Referendum: quando la politica non decide, tocca agli elettori. Ma sul futuro delle pensioni, silenzio assoluto!

Ancora una volta, la politica si tira indietro e passa la patata bollente agli elettori. L’8 e 9 giugno saremo chiamati a votare su cinque quesiti referendari che toccano temi cruciali per la vita concreta di milioni di persone: lavoro, precarietà, sicurezza e cittadinanza.
Non sono questioni astratte, ma nodi irrisolti che avrebbero meritato una presa di responsabilità da parte del Parlamento. Invece, ancora una volta, la politica preferisce non decidere, e scarica sui cittadini il compito di farlo.
Nel merito, i quesiti sono chiari e tutt’altro che marginali. Si torna a discutere del Jobs Act, dei contratti a termine senza causale, dei limiti ai risarcimenti per i licenziamenti illegittimi, della sicurezza nei subappalti e dell’accesso alla cittadinanza per chi vive da anni nel nostro Paese. Temi scomodi, certo. Ma proprio per questo fondamentali. Temi che parlano di dignità, tutele, riconoscimento.
I promotori – la Cgil e diversi movimenti civici – hanno rimesso in moto uno strumento, quello del referendum abrogativo, che da anni era stato accantonato o svuotato. È una chiamata alla partecipazione che va presa sul serio, anche se non possiamo ignorare il contesto in cui arriva: un’Italia in cui il lavoro è spesso precario, la sicurezza è un miraggio e l’ascensore sociale bloccato. E un’Italia dove il dibattito politico sembra sempre più incapace di andare oltre il giorno per giorno.
Ma mentre ci si chiede di esprimerci su norme complesse – e su questioni che avrebbero richiesto una riforma organica e coraggiosa – c’è un grande assente che pesa come un macigno: le pensioni. Nessuno, in questa tornata, ha pensato di chiedere agli italiani se ritengono giusto andare in pensione oltre i 67 anni.

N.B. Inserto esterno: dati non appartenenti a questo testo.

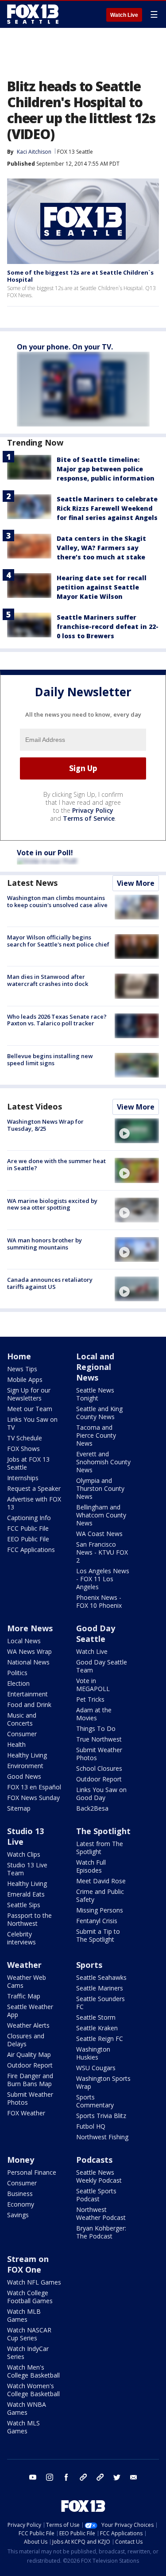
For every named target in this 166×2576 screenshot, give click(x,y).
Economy (20, 2204)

Nessuno ci chiede se accettiamo di ritrovarci, dopo quarant’anni di lavoro, con assegni previdenziali insufficienti perfino a coprire le spese base.
Quel che manca è una domanda che intercetti davvero la preoccupazione più profonda e diffusa tra lavoratori e lavoratrici: dopo una vita a faticare, ci sarà almeno un futuro dignitoso? Evidentemente no, o almeno, non abbastanza da meritare un quesito referendario. Forse troppo esplosivo. Forse troppo scomodo. Forse troppo vero.
Eppure, è anche da questo silenzio che si misura la distanza tra la politica e il Paese reale. Si accendono discussioni su dettagli tecnici, ma si evita il cuore della questione: che modello di società stiamo costruendo? E per chi?
Alla fine, ciò che voteremo potrebbe produrre cambiamenti concreti. Oppure no. Perché se anche il referendum passa, tutto dipende da come (e se) verranno riscritte le leggi. E su questo fronte la storia recente non offre troppe garanzie. Il rischio è sempre lo stesso: illudersi di decidere, per poi scoprire che qualcuno ha già deciso di ignorarci.
Eppure, il referendum resta uno degli ultimi spazi in cui possiamo far sentire la nostra voce. Andare a votare, almeno, significa non rassegnarsi. Ma la partecipazione, da sola, non basta. Serve vigilanza, consapevolezza, mobilitazione. Perché altrimenti – dopo il voto – tutto rischia di tornare al punto di partenza. O peggio, di essere dimenticato.